_TASKS TO COMPLETE_
• a. Please answer these from the resistor post below, one short answer per question:
(i) What power range does the post call very affordable?
(ii) Real datasheets show the curve with an exponent in what range, and how low can it go?
(iii) What example is given as the single datapoint for the present case?
• b. The resistor post below describes an idealized case in which all the pulse energy would be stored as heat. List every condition that case assumes about the resistor body.

_DOCUMENT TEXT_
+-------+

Why does it need to be smallest/cheapest?
If it doesn't at all, just get a bigger one, 10-50W is very affordable. Don't even need a heatsink, if you use an aluminum body type.
Which, a note: aluminum-body resistors tend to be cheaper and smaller. Well, they are, until you factor in the heatsink and mounting labor required to use them at ratings! Without heatsink, they're rated a tiny fraction of the total rating, and traditional ceramic body resistors are the better overall deal.
For low average dissipation (averaged over minutes+), they'd actually be perfect here, though. The extra conductive mass yields lower peak temperatures in operation like this.
Don't forget to put a thermal switch or other limiting/lockout/protection on it! All too often I've seen, e.g. in industrial equipment, mains precharge resistors, that didn't get switched out and then had to power the full load by themselves, which needless to say they didn't take kindly to.
Regarding energy -- it's a sliding scale with respect to time. Obviously, for peak power on the order of rated power, the maximum pulse width is infinite, and therefore so is the energy. So, as peak power goes up, the total energy is hyperbolic with time.
If the resistor body heated up uniformly, didn't dissipate heat during the pulse, and dissipated it only afterwards, then all the energy of the pulse would be stored as heat and the peak temperature would depend only on the total energy of the pulse. That would give peak power inversely proportional to time -- constant energy.
But that's a silly case. Real resistors dissipate power when their outside is hot, and real resistors are made of materials which take time for heat to diffuse through them. So we expect the pulse energy to rise (eventually rising very sharply towards infinity) at lower peak power levels. We should expect modest overloads (2x say, but probably not 5x+) can be tolerated for a long time, presumably not forever (material degradation will kick in), but handling quite a lot of energy in the process, in any case. We should also expect that energy goes down at short time scales, where less of the resistor itself has been heated up (except for some wirewounds, and high-energy bulk/composition resistors).
As it happens, the response tends to be energy proportional to sqrt(t) or thereabouts (at peak powers much higher than rated, or equivalently: pulse durations much shorter than the overall thermal time constant). Which implies a diffusion mechanism, and indeed heat is diffusive, so that makes sense.
Or equivalently, peak power proportional to 1/sqrt(t).
Real datasheets show this curve having an exponent of 1/3 (i.e., cube root) to 1/2 (sqrt), but it may be as low as 0 (constant energy).
What use is this? For present case: we're in the hyperbolic range, so, it's not very useful. We only have one datapoint (e.g. 5x rating 5s), not enough information to extrapolate the curve.
For short pulses: we can infer some things about devices of similar construction. Given a datasheet for, say, a pulse-rated wirewound resistor, we should expect similar parts have similar pulse ratings, even if they aren't rated for it.

+-------+

_DATA SECTION_
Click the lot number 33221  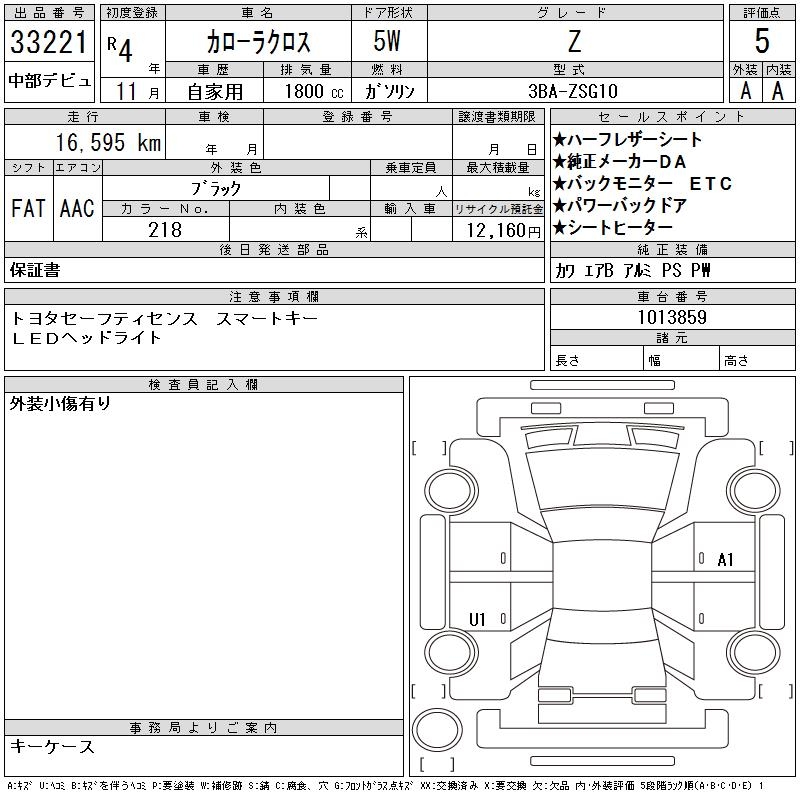pos(49,43)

+-------+

_PROBLEM SOLUTIONS_
• a.
(i) 10-50W
(ii) From 1/3 (cube root) to 1/2 (sqrt), and as low as 0 (constant energy)
(iii) 5x rating for 5s

• b.
- The resistor body heats up uniformly.
- It does not dissipate heat during the pulse.
- It dissipates heat only after the pulse.